Friday, December 1, 2017

homosexual blowback

Every now and then something will yank my ingrained chain and I will marvel at the ignorance I had consumed and digested and to some extent remained wedded to. And so it was this morning when I read the local paper and saw that the state's Senate president was in hot water because his "husband" had used the relationship to hit on various political staff members.
BOSTON — The Democratic leader of the Massachusetts Senate said Thursday he supports an independent investigation into allegations that his husband sexually assaulted and harassed several men, including some with business before the Legislature. 
Senate President Stan Rosenberg, in a statement, also promised to recuse himself from any matters related to the investigation or the allegations reported by The Boston Globe.
The newspaper said it spoke with four men who said Rosenberg’s husband, Bryon Hefner, sexually assaulted and harassed them over the past few years. Three of the men told the Globe that Hefner grabbed their genitals and one said Hefner kissed him against his will.
[Daily Hampshire Gazette]
"Husband?" I had been unaware that Stanley Rosenberg was gay -- let alone openly gay. So much for my keeping up with the news. So much for being any closer to figuring out how homosexual couples determine who is "husband" and who is "wife," a small matter I have always wondered about.
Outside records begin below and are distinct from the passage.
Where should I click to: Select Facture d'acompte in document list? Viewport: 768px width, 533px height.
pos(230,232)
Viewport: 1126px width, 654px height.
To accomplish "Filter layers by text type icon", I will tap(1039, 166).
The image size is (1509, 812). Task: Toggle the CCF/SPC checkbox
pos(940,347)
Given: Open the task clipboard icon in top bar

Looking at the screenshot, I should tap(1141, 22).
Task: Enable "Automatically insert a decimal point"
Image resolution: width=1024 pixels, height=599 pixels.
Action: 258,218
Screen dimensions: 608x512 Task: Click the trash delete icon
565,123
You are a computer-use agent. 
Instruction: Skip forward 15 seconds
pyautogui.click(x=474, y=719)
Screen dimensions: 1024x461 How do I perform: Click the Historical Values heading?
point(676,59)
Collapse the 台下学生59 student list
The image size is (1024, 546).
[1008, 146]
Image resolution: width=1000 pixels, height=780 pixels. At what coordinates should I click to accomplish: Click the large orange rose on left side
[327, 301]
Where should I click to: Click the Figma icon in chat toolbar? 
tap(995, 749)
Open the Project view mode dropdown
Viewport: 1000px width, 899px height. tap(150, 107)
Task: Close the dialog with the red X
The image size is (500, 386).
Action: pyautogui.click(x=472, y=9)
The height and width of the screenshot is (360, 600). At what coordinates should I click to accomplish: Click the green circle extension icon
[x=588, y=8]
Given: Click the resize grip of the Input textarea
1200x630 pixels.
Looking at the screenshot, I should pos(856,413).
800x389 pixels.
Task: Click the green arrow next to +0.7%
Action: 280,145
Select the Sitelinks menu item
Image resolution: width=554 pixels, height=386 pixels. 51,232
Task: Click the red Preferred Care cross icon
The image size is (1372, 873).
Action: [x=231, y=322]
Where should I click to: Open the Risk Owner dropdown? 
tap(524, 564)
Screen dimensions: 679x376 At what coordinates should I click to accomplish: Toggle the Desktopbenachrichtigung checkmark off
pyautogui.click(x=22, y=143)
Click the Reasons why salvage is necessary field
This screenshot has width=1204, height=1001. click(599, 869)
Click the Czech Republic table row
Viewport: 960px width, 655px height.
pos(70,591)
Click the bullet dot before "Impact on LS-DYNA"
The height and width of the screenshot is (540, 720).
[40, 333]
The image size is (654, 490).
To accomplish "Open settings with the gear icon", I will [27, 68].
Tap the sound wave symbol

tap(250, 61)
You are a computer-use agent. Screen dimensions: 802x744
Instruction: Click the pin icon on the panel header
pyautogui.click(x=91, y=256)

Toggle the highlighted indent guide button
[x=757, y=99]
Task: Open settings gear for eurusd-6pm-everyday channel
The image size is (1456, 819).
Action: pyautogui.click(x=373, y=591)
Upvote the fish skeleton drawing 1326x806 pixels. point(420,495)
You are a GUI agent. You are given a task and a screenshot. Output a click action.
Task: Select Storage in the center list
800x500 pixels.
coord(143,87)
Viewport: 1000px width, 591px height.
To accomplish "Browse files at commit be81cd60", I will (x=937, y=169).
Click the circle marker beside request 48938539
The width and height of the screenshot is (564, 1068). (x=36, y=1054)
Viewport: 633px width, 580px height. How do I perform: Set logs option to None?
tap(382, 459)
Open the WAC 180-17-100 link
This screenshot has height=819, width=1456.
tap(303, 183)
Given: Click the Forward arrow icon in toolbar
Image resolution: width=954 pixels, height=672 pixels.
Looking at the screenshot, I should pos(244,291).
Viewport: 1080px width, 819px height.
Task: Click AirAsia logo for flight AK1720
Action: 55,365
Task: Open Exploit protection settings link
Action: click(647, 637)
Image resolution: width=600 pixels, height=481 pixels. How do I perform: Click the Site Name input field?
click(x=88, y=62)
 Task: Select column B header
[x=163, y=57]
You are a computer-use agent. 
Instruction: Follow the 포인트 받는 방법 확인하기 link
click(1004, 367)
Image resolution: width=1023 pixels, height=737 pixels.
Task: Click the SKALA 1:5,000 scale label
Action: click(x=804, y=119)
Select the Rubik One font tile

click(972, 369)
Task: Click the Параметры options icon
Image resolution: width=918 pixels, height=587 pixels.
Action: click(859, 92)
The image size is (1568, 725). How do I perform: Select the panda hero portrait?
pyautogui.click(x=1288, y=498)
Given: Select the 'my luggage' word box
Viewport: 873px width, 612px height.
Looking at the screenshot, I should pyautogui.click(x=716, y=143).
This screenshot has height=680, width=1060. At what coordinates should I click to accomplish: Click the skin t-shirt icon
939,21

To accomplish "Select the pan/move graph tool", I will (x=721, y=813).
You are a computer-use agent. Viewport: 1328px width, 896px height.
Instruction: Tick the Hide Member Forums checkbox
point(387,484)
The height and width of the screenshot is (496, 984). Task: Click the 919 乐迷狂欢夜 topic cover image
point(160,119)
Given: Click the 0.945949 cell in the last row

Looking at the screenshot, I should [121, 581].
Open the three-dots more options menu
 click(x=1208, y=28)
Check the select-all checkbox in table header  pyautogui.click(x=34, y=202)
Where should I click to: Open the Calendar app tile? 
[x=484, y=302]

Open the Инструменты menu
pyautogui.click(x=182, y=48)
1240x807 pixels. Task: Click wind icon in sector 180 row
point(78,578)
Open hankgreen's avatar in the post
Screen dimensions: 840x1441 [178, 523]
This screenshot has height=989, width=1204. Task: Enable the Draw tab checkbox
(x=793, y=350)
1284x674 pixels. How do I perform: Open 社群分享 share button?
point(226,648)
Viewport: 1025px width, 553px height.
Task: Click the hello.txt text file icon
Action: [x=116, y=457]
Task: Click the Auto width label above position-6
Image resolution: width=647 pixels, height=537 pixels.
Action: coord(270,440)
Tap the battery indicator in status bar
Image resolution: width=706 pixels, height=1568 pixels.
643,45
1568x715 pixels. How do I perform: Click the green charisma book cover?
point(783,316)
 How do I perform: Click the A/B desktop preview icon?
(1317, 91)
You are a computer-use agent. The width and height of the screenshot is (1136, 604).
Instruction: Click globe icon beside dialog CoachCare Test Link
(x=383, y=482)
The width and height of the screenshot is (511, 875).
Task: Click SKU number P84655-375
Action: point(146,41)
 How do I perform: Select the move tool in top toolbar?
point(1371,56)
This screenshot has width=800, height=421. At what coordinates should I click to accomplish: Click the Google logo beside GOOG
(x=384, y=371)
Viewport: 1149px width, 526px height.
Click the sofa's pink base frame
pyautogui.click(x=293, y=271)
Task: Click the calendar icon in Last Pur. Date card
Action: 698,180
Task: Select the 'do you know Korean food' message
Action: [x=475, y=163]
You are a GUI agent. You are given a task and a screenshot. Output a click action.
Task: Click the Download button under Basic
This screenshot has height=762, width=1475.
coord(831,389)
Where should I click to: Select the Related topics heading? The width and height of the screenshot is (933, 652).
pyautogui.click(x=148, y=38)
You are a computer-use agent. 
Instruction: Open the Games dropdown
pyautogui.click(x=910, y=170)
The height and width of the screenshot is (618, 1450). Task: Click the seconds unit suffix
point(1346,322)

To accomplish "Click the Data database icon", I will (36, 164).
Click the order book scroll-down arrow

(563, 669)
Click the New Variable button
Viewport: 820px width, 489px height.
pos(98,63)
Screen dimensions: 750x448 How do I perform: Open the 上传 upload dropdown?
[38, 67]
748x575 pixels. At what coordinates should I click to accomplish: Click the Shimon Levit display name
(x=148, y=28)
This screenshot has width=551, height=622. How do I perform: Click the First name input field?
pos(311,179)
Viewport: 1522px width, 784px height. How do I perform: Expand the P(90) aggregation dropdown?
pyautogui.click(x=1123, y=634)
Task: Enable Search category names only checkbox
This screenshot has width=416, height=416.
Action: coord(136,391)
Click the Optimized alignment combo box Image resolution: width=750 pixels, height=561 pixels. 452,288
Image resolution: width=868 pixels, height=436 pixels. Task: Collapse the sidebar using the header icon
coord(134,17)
And reading the story took me back in time to a bar in Berlin where a band played Dixieland and I had a stammtisch or regular table. I was sitting there some 50-plus years ago when a guy I knew vaguely from the top-secret army unit we both worked for pulled up a chair. He was a nice-looking guy whose name I've forgotten. I assumed was letting off army steam, as I was, by consuming beer.  As we chatted aimlessly about this and that, it came home to me that he was drunker than I was, an assessment I had confirmed when suddenly he blurted out that he was homosexual and scared shitless about it. I was aware that the admission might in fact might be an invitation (I had grown up in Greenwich Village in New York where homosexuality was part of the tableau), but the anguish on his face was compelling. Homosexuality, in our unit, was a distinct no-no: There was too much potential for being outed and giving away the secrets our unit strove to keep secret. Anyone admitting he was gay risked being sent to a punishment post ... counting snowflakes in Alaska or some such. Not ratting out a homosexual likewise risked some punishment, so I was immediately on guard.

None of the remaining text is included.